# Children of US citizen



## ysabelle31 (Feb 7, 2012)

Hi all! I've done some research into this, but im still confused, so im hoping someone can explain the right(ish) way to do this or confirm that I got it right. 
Im a dual citizen (US and UK). My husband is a UK citizen. My company here in the UK is transferring me over to one of our US offices in September. Much to their delight, I obviously don't need a visa. However, my husband will. We also have two girls. I thought that I just report the birth of my daughters (4 and 2) and get them US passports at the embassy in london. However, it would seem not. I lived in the US from birth til I was 11. On the embassy website, it says for children to be able to claim citizenship, the US citizen parent has to have spent a couple of the min years residency in the US, AFTER your 14th birthday. Well, I haven't done that  Plenty of vacations, family, etc but thats it. 
Now, I'm filing an I-130 for my husband. Am I right in thinking that I now have to file another I-130 each for my daughters and then once my daughters have their visas, they can go into the US permanently and then as a result of the child citizenship act, they automatically become US citizens once they cross US borders? 
Does this seem correct or have I got it wrong? 

Many thanks in advance for any help/advice!


----------



## Bevdeforges (Nov 16, 2007)

You need to contact either one of the FAWCO groups in the UK, or possible the US expat group called AARO in Paris. There is a weird loophole for the kids in the situation you describe. IIRC, there is a way that the children's grandparents can pass on their US nationality (though I suspect it takes a bit of time), and there is supposed to be a way where the kids enter the US on a regular VWP, but because of their American parent, they become US citizens once they cross the US border. (It may be the case that you have to file the I-130 for the kids, but in any event, they do become citizens on arrival in the US.)

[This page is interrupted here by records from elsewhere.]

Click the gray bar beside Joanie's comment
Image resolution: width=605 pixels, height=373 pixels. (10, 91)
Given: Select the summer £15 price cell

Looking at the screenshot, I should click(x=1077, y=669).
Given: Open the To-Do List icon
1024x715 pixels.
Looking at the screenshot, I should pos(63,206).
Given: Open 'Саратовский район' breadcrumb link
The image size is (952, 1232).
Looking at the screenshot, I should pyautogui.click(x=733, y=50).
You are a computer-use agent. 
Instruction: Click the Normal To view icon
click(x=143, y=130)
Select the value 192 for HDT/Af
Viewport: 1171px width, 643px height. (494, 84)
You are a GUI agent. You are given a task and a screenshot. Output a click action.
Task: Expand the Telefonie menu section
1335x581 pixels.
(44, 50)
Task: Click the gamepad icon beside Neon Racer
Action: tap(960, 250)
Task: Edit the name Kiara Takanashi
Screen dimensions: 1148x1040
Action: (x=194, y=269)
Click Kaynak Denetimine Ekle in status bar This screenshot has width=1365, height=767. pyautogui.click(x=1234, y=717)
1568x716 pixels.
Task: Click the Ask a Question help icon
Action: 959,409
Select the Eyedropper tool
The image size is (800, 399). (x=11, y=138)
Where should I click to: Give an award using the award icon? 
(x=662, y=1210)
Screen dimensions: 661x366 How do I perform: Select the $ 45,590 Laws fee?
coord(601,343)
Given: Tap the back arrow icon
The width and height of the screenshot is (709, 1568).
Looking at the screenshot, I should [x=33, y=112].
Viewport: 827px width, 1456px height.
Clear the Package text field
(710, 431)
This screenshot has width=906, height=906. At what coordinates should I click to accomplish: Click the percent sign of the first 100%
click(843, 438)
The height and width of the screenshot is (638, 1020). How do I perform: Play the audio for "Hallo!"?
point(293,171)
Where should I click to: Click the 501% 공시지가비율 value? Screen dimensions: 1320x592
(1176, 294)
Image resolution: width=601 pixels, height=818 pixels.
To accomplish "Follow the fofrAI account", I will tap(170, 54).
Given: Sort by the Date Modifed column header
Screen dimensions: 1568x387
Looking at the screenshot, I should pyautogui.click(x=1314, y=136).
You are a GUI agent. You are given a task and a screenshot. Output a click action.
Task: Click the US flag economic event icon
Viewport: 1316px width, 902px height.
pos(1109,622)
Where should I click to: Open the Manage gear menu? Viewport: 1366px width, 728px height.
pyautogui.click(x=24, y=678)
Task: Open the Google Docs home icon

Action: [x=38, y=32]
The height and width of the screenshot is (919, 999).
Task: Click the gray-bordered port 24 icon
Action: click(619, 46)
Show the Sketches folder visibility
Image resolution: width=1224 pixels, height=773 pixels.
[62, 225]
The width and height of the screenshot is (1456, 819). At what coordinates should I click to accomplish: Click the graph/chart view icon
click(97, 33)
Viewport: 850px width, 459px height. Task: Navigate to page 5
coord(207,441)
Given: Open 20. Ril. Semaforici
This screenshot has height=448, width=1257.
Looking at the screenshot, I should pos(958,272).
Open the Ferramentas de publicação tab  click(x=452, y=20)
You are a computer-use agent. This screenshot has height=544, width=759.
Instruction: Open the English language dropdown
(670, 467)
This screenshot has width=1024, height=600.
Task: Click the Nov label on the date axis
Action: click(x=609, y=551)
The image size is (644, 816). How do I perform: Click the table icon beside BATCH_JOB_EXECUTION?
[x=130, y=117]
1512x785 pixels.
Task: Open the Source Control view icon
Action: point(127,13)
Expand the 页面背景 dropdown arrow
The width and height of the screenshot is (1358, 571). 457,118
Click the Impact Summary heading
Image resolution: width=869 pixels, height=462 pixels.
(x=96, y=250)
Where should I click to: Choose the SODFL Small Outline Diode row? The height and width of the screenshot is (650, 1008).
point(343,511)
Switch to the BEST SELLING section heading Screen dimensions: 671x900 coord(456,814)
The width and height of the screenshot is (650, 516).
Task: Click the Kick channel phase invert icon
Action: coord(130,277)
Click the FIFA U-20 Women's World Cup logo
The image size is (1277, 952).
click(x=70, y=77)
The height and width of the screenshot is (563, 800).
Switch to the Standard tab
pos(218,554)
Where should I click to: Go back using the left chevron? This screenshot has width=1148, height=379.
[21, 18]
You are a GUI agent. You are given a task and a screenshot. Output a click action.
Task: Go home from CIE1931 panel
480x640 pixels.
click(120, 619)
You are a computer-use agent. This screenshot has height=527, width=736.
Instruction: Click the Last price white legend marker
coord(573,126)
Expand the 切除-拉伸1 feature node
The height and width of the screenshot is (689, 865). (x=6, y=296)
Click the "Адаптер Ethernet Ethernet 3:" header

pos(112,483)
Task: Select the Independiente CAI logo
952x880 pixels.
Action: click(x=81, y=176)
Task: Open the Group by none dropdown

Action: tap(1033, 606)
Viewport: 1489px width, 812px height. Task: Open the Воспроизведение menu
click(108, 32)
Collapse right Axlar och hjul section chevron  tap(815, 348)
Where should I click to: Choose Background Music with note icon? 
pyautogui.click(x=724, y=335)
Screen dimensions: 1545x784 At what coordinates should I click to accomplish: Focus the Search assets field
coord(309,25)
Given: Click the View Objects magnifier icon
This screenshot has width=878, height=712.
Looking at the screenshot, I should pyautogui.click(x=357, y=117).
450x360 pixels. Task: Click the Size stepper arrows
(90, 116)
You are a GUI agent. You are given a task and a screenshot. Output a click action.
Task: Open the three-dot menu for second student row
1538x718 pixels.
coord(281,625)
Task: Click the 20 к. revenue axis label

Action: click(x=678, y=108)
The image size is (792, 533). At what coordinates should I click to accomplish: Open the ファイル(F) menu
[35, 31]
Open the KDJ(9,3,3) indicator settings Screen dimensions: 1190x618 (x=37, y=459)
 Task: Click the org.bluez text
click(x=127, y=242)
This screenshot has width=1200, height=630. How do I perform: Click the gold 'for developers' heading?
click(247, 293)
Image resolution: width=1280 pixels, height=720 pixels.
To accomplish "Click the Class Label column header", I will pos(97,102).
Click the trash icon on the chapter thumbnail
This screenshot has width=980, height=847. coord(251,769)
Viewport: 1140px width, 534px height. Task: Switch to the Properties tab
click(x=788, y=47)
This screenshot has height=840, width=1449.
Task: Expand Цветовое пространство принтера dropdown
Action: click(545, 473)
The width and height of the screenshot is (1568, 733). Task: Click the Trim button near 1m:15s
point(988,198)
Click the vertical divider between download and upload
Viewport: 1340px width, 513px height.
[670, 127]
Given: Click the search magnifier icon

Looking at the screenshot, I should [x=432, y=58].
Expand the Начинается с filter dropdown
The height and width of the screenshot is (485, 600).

The consulate should be well aware of this "loophole" but if they can't give you guidance on it, check with one of the American expat groups for details.
Cheers,
Bev


----------



## twostep (Apr 3, 2008)

Bev - we had a poster on Cypres in a similar position last year but I cannot find her. Grandparents are a potential but only if parents are deceased.


----------



## Bevdeforges (Nov 16, 2007)

twostep said:


> Bev - we had a poster on Cypres in a similar position last year but I cannot find her. Grandparents are a potential but only if parents are deceased.


Maybe it has changed, but I know someone who lobbied long and hard for the ability for grandparents to transmit their US citizenship to the grandkids. When the law came through, she was the first one to do so as her son hadn't lived in the US at all and couldn't pass on his nationality. 

This document might help: http://aaweparis.org/pages/pdf/Citizenship_2008.pdf It's a fact sheet put out by the US expat groups AARO, AAWE and FAWCO and I see it mentions both the "automatic" citizenship for a child with an American parent on coming to the US and the ability of grandparents to transmit citizenship through naturalization.
Cheers,
Bev


----------



## twostep (Apr 3, 2008)

Bevdeforges said:


> Maybe it has changed, but I know someone who lobbied long and hard for the ability for grandparents to transmit their US citizenship to the grandkids. When the law came through, she was the first one to do so as her son hadn't lived in the US at all and couldn't pass on his nationality.
> 
> This document might help: http://aaweparis.org/pages/pdf/Citizenship_2008.pdf It's a fact sheet put out by the US expat groups AARO, AAWE and FAWCO and I see it mentions both the "automatic" citizenship for a child with an American parent on coming to the US and the ability of grandparents to transmit citizenship through naturalization.
> Cheers,
> Bev


My sources may have been wrong. May I share the fact sheet?


----------



## Bevdeforges (Nov 16, 2007)

twostep said:


> My sources may have been wrong. May I share the fact sheet?


Be my guest. It's available on the Internet - and if need be I could contact one or more of the organizations who have published it.
Cheers,
Bev


----------



## ysabelle31 (Feb 7, 2012)

thanks a lot for your help both. I'll have more of a read and I'll let you know how I get on. 

Cheers

Liz


----------



## Dickey (Jan 23, 2012)

Surely its best to keep your kids as UK citizens as they get the NHS cover inc. dental, you could just fly back if its a serious matter.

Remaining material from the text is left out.